+++ Data provided

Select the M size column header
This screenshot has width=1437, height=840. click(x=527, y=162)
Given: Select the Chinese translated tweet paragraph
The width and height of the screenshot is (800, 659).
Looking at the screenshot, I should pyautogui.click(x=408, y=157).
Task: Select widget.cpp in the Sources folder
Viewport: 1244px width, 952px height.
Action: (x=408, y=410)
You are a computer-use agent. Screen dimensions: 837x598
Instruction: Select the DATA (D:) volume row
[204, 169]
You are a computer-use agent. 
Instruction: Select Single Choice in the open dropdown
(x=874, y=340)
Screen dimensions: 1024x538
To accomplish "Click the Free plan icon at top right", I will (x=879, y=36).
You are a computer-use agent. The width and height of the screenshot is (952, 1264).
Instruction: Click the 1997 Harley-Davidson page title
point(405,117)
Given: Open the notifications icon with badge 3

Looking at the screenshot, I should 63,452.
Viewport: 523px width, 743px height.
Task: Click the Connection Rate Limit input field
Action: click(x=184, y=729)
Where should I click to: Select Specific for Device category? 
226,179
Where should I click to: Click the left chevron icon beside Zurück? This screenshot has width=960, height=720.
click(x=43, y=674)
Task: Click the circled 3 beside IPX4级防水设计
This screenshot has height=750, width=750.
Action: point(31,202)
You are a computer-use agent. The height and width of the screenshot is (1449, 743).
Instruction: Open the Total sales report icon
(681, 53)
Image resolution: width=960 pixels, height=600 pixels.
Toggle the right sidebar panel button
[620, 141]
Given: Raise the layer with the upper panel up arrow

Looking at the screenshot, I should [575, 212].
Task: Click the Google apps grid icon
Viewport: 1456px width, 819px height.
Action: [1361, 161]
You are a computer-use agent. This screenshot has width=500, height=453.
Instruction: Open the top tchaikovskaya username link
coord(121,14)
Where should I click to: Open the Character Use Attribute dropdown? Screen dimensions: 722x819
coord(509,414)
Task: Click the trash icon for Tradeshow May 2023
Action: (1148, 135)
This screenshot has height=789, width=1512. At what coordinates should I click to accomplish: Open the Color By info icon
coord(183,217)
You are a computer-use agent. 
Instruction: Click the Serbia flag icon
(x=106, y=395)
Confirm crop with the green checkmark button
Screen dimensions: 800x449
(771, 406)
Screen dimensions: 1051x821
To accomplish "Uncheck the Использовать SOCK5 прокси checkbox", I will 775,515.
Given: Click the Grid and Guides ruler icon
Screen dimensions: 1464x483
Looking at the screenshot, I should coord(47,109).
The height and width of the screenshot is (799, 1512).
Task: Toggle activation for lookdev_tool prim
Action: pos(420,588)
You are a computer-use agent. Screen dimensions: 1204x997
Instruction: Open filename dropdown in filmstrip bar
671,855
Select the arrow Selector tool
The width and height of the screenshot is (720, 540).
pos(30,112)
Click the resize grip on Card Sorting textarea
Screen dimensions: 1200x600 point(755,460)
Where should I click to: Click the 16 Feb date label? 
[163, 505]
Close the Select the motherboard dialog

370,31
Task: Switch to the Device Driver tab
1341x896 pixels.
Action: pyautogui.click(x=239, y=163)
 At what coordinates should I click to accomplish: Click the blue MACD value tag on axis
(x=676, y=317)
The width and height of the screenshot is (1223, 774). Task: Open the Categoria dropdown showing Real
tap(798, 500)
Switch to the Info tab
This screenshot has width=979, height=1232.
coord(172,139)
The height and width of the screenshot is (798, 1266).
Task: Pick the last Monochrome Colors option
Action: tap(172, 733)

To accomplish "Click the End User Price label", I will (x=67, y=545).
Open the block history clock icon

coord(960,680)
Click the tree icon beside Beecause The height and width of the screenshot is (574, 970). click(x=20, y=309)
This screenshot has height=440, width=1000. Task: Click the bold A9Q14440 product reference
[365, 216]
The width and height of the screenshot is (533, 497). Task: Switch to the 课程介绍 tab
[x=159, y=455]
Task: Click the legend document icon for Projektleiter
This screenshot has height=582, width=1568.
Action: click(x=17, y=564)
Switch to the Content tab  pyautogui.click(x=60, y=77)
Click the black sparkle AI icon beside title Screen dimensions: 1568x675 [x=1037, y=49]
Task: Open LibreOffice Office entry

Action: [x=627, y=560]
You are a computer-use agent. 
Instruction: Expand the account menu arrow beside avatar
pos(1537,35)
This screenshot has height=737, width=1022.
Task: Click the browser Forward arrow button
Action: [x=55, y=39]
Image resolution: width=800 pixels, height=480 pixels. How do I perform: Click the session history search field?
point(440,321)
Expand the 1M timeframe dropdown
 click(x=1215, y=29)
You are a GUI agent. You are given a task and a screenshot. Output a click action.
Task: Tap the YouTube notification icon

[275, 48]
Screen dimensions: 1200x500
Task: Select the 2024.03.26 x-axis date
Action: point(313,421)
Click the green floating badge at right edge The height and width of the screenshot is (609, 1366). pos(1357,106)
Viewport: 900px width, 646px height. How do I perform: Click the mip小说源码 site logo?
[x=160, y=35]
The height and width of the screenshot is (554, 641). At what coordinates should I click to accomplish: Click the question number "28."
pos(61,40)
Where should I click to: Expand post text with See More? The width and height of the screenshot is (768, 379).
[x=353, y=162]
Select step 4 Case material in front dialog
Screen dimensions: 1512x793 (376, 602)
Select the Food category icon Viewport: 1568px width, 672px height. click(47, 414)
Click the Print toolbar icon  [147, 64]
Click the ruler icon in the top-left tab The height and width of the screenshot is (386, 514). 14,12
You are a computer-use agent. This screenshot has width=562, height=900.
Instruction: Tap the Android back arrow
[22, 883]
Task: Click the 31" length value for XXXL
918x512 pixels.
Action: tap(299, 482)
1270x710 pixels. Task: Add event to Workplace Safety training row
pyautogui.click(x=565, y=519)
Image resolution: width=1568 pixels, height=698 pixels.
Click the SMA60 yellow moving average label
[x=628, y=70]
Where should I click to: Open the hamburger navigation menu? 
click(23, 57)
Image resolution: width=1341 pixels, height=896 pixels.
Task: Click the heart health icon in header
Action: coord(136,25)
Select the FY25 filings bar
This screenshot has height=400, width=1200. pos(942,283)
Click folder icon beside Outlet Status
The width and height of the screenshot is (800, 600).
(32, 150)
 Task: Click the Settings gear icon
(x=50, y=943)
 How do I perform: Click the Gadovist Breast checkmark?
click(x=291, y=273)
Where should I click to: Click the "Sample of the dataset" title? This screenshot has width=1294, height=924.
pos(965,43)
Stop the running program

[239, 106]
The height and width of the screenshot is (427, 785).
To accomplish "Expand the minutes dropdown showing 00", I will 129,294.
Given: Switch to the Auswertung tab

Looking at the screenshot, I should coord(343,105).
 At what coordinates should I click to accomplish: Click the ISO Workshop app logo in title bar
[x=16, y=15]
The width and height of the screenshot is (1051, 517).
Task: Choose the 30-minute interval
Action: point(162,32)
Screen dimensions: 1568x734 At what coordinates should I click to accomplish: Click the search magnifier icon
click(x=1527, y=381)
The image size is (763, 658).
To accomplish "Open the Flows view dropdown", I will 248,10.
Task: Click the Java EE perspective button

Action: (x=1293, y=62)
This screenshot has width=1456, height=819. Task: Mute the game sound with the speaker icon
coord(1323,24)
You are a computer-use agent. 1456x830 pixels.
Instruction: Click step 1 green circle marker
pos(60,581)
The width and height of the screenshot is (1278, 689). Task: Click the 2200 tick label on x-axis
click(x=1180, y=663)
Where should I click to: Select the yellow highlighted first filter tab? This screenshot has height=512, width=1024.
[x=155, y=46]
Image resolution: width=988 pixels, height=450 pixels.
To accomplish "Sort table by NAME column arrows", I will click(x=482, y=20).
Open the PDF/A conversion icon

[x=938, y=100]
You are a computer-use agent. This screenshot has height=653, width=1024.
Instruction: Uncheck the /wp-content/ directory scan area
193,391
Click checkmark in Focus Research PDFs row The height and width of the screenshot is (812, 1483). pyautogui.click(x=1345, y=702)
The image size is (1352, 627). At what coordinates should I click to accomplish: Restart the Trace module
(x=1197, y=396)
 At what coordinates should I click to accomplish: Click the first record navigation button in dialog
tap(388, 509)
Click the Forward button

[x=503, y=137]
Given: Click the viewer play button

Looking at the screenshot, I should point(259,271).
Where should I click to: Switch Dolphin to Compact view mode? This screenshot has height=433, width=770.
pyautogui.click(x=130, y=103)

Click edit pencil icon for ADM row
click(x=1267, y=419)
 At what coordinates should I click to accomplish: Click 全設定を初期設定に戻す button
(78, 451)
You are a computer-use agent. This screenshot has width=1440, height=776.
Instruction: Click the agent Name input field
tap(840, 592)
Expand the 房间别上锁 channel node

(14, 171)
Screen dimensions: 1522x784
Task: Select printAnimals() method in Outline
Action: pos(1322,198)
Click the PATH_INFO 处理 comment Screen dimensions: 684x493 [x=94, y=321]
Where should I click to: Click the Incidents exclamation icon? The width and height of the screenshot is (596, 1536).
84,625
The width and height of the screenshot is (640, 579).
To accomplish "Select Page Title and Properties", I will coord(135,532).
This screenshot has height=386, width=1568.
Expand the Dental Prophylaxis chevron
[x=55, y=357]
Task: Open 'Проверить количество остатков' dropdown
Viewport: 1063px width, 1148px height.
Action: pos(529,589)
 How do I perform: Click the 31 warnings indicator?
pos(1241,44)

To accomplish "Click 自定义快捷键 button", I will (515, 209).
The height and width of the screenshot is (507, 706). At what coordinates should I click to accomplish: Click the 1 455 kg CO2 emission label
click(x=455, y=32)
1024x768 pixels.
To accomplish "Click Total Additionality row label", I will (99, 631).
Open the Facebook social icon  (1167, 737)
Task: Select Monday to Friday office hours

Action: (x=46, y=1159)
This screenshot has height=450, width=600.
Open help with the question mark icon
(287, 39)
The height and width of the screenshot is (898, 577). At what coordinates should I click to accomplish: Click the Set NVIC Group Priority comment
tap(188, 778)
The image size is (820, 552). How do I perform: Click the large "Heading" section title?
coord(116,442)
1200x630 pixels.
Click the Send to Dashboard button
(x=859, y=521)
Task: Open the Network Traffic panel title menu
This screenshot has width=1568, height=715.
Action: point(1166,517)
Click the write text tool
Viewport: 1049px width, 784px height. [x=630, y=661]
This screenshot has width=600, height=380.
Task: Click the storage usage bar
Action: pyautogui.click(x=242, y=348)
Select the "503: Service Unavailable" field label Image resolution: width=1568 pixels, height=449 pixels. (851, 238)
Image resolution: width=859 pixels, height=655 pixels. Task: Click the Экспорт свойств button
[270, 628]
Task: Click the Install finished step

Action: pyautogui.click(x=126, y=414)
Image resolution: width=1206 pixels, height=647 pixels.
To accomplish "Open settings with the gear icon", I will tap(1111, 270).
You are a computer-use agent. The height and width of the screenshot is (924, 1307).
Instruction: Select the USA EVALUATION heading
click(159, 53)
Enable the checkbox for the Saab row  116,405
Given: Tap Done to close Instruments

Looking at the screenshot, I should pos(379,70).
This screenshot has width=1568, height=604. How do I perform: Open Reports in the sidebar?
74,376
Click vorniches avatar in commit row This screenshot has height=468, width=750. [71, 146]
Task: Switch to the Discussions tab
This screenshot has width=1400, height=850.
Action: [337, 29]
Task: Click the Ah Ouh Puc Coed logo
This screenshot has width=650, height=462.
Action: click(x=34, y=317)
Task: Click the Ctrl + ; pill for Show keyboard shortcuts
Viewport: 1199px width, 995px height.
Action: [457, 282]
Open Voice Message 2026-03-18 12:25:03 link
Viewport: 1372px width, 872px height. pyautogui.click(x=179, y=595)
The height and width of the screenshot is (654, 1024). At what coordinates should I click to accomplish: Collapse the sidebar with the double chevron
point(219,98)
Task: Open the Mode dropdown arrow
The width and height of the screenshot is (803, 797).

++++++

Task details.
An exact copy of the data is needed, running from its first line through the line that holds "Screen dimensions: 1024x538", and nothing beyond that.

Task solution.
Select the M size column header
This screenshot has width=1437, height=840. click(x=527, y=162)
Given: Select the Chinese translated tweet paragraph
The width and height of the screenshot is (800, 659).
Looking at the screenshot, I should pyautogui.click(x=408, y=157).
Task: Select widget.cpp in the Sources folder
Viewport: 1244px width, 952px height.
Action: (x=408, y=410)
You are a computer-use agent. Screen dimensions: 837x598
Instruction: Select the DATA (D:) volume row
[204, 169]
You are a computer-use agent. 
Instruction: Select Single Choice in the open dropdown
(x=874, y=340)
Screen dimensions: 1024x538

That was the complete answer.